Facebook web and Android users can try free games in seconds without leaving the social network. Users play games installed in Facebook’s data centers without having to download them to their devices. The idea is similar to the services provided by Microsoft and Google, but without the advanced games for the gaming platforms that these services provide.
The exclusion of Apple devices from Facebook’s cloud gaming service is the latest in the long-running dispute between Facebook and Apple.
Last August, Facebook launched the Facebook Gaming app via the App Store, six months after trying to convince Apple to agree to it.
Facebook said at the time: It had responded to Apple’s demands to change its gaming application, so that it could be distributed to users of iPhone smartphones and iPads, starting from August 7. To comply with Apple’s rules, which bans applications if their “main goal” is to distribute programs such as games, the social network said: It has completely removed playable games from its new application.
Facebook said: Apple used its power over the App Store to force it to transform the Facebook Gaming app into a minimal experience for iPhone and iPad owners.
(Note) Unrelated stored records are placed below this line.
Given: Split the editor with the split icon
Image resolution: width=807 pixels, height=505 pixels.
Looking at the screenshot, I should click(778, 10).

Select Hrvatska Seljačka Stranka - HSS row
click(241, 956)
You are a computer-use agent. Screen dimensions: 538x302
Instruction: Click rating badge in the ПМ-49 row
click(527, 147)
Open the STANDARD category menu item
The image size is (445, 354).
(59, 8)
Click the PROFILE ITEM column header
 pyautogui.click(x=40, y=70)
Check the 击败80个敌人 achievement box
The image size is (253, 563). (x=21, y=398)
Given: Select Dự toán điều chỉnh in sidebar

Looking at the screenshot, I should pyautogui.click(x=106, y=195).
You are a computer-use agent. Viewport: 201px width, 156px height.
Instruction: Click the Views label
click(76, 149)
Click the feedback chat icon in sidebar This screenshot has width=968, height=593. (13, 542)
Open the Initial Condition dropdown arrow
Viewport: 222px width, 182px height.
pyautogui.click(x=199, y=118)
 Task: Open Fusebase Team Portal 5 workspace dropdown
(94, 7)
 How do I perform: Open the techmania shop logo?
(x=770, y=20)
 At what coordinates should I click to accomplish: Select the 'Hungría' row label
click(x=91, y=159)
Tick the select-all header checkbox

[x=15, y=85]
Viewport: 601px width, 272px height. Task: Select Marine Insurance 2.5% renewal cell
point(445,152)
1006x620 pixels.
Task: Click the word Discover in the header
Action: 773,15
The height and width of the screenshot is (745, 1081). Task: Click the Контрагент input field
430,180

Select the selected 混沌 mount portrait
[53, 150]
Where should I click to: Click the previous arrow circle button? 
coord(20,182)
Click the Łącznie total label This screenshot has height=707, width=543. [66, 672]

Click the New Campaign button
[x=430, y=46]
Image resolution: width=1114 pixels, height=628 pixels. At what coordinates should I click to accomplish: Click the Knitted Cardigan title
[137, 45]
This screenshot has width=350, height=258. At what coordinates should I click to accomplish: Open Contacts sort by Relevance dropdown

In addition to the playable games, the original version of the app allows users to watch, live broadcast and participate in gaming communities.
Games are Apple’s largest source of revenue in the App Store, and several technology executives have concluded that Apple is banning gaming services that could compete with its products and sales.
It is believed that the debate between the Silicon Valley companies reveals the extent of the competition between them, as while Facebook runs the largest social networking network in the world, and owns many popular applications, such as: Instagram, Messenger and WhatsApp, Apple controls its distribution through its application store. This makes the company dependent on Apple to reach its many users.
And Mark Zuckerberg, CEO of Facebook, expressed his consternation at the power possessed by Apple, albeit indirectly. In testimony to Congress earlier on competing with the company, Zuckerberg said: “Some of them are rookies, but others are guards with the ability to allow or prevent us from launching our apps in their app stores to compete with them.”